Nelle more del giudizio il Tribunale di Cagliari aveva autorizzato un’altra coppia alle indagini pre-impianto, statuendo che rientra nel diritto al consenso informato la pretesa di conoscere le patologie di cui è affetto l’embrione, e di accedere alle più avanzate tecniche medico-sanitarie, proprio in applicazione dello stesso art. 8 CEDU e degli art. 2, 13 e 32 della nostra Costituzione. Non è stato, dunque, sancito il diritto ad avere a tutti i costi un figlio e un figlio sano, come alcuni commentatori hanno scritto. Ma il diritto a decidere, dopo adeguata informazione, se impiantare o meno un embrione affetto da una determinata malattia, piuttosto che rimandare la scelta ad un successivo intervento di interruzione della gravidanza.

-----

> **PROVA TU**
Riproduci parola per parola la parte dell'estratto sulle indagini pre-impianto che comincia con "Nelle more del" e prosegue fino a "interruzione della gravidanza.".

> **DATI QUI SOTTO**
-----

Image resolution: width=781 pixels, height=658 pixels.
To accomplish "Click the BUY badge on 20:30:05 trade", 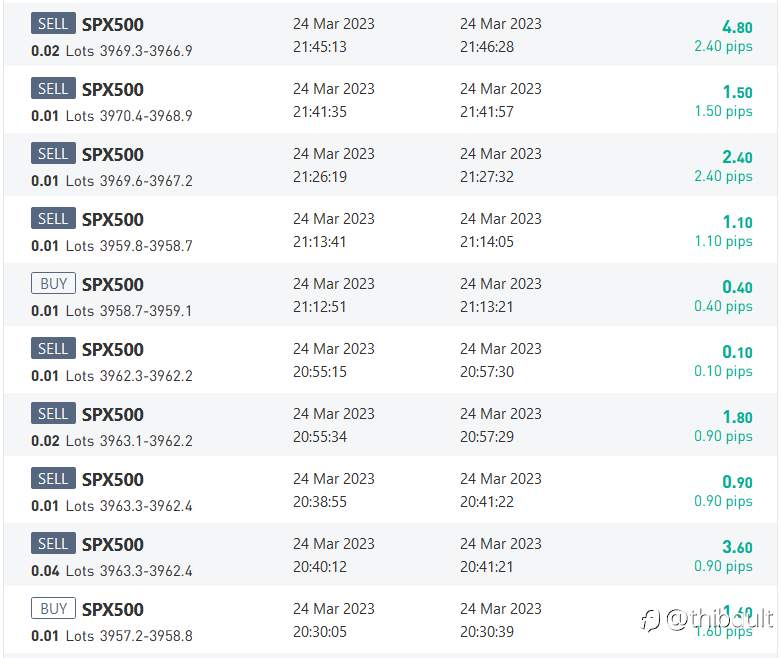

-----

> **RISPOSTA ATTESA**
Nelle more del giudizio il Tribunale di Cagliari aveva autorizzato un’altra coppia alle indagini pre-impianto, statuendo che rientra nel diritto al consenso informato la pretesa di conoscere le patologie di cui è affetto l’embrione, e di accedere alle più avanzate tecniche medico-sanitarie, proprio in applicazione dello stesso art. 8 CEDU e degli art. 2, 13 e 32 della nostra Costituzione. Non è stato, dunque, sancito il diritto ad avere a tutti i costi un figlio e un figlio sano, come alcuni commentatori hanno scritto. Ma il diritto a decidere, dopo adeguata informazione, se impiantare o meno un embrione affetto da una determinata malattia, piuttosto che rimandare la scelta ad un successivo intervento di interruzione della gravidanza.